◆ **Set problem**: Edit everything from the line that contains "click on Aws" down to the line that contains "Shaped selected is", replacing "Locate an element on the screen" with "Find an element on the display" and leaving all else unchanged. Return only those lines.

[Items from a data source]
============================================================

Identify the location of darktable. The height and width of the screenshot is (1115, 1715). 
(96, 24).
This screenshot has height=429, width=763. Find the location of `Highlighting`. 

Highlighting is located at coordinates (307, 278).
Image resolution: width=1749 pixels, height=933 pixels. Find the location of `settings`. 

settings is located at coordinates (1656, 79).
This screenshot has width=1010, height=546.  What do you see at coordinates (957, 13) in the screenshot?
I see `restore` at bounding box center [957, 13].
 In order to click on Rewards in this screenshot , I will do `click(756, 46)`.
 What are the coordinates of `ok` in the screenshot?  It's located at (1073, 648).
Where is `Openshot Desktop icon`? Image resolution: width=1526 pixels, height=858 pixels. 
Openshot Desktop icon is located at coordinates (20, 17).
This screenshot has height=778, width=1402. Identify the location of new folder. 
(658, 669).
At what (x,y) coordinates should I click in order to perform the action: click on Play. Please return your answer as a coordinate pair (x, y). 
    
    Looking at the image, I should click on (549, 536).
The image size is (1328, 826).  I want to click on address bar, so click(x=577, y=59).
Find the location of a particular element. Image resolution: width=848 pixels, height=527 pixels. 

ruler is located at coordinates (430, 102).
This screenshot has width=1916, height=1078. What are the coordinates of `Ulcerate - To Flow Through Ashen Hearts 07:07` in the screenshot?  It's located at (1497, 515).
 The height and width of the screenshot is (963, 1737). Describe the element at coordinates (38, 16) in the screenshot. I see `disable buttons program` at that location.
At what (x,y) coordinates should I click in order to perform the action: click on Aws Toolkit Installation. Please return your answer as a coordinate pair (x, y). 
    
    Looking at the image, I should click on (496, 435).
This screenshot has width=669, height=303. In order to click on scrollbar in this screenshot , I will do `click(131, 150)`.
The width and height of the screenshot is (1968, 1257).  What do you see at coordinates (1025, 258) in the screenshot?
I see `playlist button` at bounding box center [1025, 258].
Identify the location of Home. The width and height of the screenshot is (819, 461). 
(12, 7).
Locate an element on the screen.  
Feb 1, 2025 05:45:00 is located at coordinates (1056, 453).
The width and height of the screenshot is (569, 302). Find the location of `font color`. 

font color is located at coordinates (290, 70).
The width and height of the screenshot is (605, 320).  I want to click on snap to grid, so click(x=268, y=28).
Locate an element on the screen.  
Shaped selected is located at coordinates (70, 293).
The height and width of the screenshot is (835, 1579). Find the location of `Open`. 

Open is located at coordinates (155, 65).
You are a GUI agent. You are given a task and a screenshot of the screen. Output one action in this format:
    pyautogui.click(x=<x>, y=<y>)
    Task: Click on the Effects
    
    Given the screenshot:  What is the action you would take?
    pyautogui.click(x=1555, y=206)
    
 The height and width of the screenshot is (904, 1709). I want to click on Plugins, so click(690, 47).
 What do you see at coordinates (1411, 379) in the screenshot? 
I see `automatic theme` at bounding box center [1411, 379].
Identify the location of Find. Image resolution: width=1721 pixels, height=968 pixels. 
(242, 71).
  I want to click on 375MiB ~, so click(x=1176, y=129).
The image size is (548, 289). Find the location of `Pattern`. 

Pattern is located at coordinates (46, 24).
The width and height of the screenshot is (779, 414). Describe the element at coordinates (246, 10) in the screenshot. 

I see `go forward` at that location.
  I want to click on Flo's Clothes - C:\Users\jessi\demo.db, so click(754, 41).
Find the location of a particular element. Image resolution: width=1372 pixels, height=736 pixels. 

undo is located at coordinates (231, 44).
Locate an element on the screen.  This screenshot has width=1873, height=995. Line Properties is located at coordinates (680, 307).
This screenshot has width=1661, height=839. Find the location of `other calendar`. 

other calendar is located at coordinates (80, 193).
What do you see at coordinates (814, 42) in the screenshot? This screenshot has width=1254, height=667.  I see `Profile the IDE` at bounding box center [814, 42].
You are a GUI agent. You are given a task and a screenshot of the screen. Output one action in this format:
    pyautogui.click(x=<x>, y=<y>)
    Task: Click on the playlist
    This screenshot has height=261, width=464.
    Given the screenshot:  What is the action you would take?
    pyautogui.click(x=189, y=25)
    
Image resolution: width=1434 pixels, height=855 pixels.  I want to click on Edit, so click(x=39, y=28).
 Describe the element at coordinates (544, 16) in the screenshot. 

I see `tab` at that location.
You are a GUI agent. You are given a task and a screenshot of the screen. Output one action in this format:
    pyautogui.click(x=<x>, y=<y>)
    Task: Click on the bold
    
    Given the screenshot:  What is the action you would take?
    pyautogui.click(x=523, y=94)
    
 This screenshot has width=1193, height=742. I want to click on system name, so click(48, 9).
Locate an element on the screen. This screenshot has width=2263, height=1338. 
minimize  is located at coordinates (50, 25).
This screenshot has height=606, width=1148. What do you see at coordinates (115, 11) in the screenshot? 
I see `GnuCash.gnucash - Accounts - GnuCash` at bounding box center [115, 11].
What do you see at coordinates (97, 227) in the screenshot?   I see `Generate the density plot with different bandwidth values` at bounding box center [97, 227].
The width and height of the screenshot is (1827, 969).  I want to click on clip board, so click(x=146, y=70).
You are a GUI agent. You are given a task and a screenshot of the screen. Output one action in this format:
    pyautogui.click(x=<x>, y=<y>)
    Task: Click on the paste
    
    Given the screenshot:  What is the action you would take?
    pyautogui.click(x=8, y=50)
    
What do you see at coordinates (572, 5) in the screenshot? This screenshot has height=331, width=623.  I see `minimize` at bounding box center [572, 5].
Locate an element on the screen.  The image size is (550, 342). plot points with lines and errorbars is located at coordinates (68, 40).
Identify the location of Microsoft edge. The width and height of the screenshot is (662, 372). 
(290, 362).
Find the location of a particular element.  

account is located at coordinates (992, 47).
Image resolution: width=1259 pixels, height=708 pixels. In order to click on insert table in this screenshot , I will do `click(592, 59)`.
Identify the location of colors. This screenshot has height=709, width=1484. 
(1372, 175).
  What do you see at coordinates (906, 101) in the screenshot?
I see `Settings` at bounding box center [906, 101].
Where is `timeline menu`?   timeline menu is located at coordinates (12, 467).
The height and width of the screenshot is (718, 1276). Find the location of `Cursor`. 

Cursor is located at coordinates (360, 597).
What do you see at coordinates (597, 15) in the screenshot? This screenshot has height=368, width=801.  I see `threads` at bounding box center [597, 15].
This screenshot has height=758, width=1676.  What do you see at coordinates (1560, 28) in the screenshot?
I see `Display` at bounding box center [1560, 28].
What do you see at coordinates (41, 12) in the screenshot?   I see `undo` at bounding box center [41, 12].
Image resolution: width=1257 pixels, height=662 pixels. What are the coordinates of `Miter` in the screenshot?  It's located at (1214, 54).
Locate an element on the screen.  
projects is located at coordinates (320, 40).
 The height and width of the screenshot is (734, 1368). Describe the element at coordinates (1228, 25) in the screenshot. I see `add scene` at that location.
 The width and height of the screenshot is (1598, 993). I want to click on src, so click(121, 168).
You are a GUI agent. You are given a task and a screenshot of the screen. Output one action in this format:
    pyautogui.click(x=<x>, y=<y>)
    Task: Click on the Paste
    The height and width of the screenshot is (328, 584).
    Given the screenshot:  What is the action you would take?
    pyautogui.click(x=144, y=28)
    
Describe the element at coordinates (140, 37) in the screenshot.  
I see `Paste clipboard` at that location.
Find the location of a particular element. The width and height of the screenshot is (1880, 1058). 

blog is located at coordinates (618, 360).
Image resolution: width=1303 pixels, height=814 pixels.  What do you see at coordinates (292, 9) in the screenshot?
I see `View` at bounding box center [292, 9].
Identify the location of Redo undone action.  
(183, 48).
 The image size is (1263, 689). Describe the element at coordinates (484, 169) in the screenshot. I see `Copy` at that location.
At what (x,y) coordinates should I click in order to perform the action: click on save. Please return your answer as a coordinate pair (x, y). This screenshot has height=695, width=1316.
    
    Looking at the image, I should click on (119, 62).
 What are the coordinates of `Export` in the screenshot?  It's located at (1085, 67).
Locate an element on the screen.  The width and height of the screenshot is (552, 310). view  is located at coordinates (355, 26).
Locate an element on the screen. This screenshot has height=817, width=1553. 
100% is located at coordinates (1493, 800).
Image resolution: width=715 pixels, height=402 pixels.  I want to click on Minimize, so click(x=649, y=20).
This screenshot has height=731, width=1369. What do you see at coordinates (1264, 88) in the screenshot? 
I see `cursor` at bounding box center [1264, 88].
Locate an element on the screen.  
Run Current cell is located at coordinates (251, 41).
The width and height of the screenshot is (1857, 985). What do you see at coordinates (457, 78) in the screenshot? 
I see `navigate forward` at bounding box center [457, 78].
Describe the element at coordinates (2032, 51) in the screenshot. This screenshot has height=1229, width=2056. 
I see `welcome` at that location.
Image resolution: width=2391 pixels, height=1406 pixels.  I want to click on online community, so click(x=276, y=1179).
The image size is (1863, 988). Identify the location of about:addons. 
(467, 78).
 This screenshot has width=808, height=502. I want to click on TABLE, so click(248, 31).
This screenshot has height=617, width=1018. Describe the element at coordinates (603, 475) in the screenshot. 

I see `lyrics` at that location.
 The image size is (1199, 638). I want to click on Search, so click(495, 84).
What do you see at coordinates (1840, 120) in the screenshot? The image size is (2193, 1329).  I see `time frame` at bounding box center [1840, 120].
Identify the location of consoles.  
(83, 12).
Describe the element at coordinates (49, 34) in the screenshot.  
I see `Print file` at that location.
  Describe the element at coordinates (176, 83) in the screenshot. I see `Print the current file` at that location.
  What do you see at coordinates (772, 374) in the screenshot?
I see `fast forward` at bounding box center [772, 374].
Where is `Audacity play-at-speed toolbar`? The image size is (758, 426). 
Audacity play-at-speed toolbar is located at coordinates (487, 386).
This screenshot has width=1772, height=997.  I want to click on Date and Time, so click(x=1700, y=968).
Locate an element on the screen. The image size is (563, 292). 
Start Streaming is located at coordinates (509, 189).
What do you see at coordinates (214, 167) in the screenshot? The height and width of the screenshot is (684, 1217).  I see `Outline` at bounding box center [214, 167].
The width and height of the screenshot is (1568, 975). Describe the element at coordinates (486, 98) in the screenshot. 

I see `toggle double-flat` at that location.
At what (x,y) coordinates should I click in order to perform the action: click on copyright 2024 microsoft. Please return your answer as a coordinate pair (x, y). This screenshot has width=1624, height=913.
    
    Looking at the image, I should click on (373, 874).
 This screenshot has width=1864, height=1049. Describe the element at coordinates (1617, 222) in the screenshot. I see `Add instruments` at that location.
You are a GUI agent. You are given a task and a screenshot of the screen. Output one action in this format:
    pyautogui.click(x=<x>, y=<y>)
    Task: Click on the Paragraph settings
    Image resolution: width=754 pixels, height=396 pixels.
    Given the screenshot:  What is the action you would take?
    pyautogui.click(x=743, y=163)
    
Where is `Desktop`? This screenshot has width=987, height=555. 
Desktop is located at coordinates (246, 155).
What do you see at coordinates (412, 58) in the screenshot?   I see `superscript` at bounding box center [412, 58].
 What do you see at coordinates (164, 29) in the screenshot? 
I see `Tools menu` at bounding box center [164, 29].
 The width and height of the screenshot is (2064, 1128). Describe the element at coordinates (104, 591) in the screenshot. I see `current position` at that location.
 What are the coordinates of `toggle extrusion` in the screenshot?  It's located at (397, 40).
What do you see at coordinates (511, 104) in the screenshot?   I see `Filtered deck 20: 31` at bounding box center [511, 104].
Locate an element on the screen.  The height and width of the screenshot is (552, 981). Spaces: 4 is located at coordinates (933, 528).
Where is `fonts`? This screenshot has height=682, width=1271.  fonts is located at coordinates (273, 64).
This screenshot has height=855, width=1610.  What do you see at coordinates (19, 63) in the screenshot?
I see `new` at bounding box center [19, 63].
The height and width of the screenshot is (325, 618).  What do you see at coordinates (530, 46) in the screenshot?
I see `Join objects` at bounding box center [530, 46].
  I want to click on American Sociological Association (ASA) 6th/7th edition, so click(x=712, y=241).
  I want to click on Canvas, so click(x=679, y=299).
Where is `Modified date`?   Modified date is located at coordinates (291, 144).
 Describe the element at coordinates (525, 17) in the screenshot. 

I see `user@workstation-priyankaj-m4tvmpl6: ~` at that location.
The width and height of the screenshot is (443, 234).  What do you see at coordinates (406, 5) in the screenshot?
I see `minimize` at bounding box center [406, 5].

============================================================

◆ **Response to the exercise**:
At what (x,y) coordinates should I click in order to perform the action: click on Aws Toolkit Installation. Please return your answer as a coordinate pair (x, y). 
    
    Looking at the image, I should click on (496, 435).
This screenshot has width=669, height=303. In order to click on scrollbar in this screenshot , I will do `click(131, 150)`.
The width and height of the screenshot is (1968, 1257).  What do you see at coordinates (1025, 258) in the screenshot?
I see `playlist button` at bounding box center [1025, 258].
Identify the location of Home. The width and height of the screenshot is (819, 461). 
(12, 7).
Find an element on the display.  
Feb 1, 2025 05:45:00 is located at coordinates (1056, 453).
The width and height of the screenshot is (569, 302). Find the location of `font color`. 

font color is located at coordinates (290, 70).
The width and height of the screenshot is (605, 320).  I want to click on snap to grid, so click(x=268, y=28).
Find an element on the display.  
Shaped selected is located at coordinates (70, 293).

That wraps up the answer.